As much as this holiday is about my dad, this blog post is about me. My PLP experience to be exact. Because it is that time of year again. The proceeder of mPOLs is upon us. My theory is that Ms Willemse and Mr Hughes will have used the whole alphabet by the time I graduate. But that blog post is for another time.
I am in a good mood today. Let’s discuss a little bit of backstory, shall we? Our story is set at the ungodly hours of Saturday morning. I was sitting in bed, brainstorming about this post as a form of procrastination, and boom it hits me. Why don’t I sing a song about my year? A good adjective for this moment was ecstatic. I had an idea which I could pursue knowing that the result would at least be creative and interesting. It worked out almost perfectly because just the night before I had been writing a song about the program for a project. Now using our time machine, let’s zoom forward a couple hours, after the song has been written. I am checking my classmates blogs, hoping for a little bit of exploration. And that is when I see it.

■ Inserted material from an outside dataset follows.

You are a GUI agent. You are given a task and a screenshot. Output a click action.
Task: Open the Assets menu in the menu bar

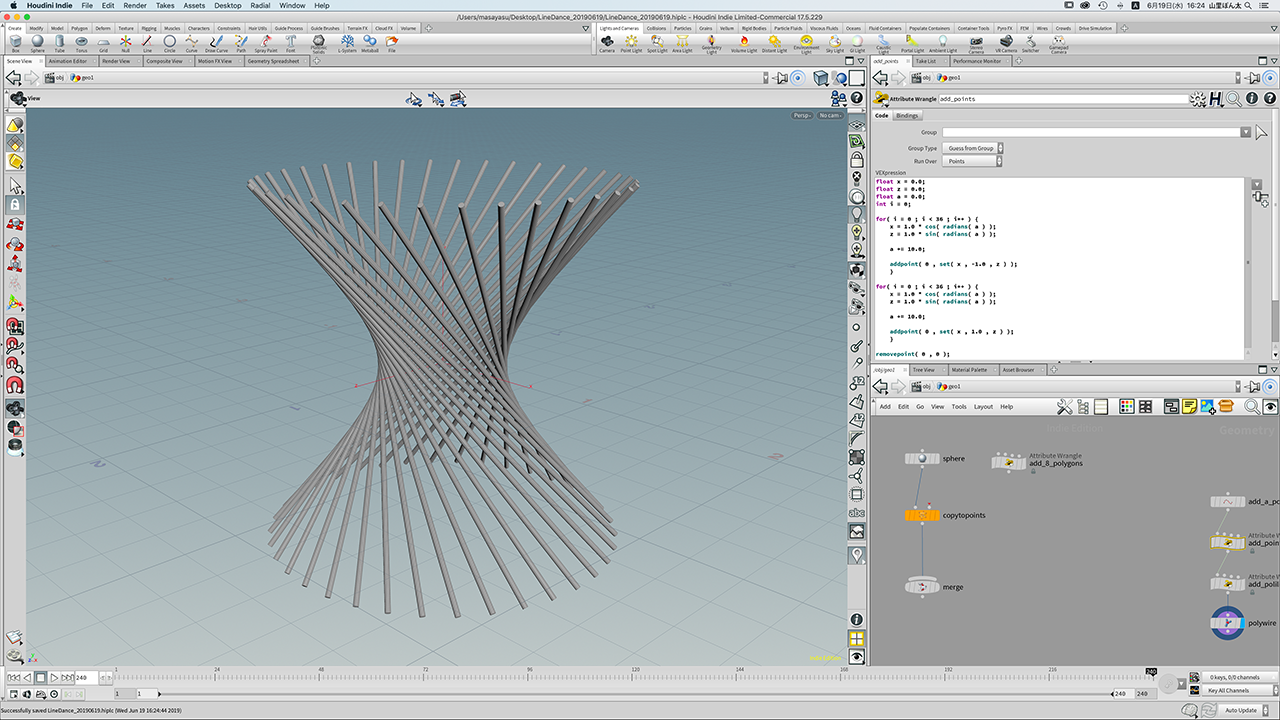(194, 5)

Zoe Wooles had the exact same idea.
Well how would Ms Willemse feel about this? We were given a short talk about how our tPOLs should be creative, and I don’t know about you, but the idea of presenting the same thing as another student, let alone following Zoe is a crime of the first degree.

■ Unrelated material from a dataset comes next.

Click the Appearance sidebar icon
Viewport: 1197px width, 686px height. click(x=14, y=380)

And here we are. After this shenanigans was over, I had to restart the whole procrastination/brainstorming process. The smartest way to attack this would be to use a reiteration of what I have already created, which would take the form of a poem, or a comical verse.
I have always found it easier to memorize sounds with an obvious rhythm. I am fairly good at remembering words, but when it comes to numbers that is where I click. Maybe I could perform my whole tPOL in Morse code. Now there is an idea.
From Humanities to Scimatics, from the Pythagorean theorem to cheese dreidels, you could safely say that this is a year that I will never forget. For example, I got to see bison for the first time in my life! Who would have known that these exuberantly large mammals are scientifically classified as bison bison bison. Only in PLP ladies and gentlemen. Did you know that when you are watching commercials, occasionally a secret underlying message is slipped in to make the viewer comply without question. Don’t feel bad that you didn’t know that you are being hypnotized. I only learned this because I got to go visit an advertising agency. Only in PLP ladies and gentlemen.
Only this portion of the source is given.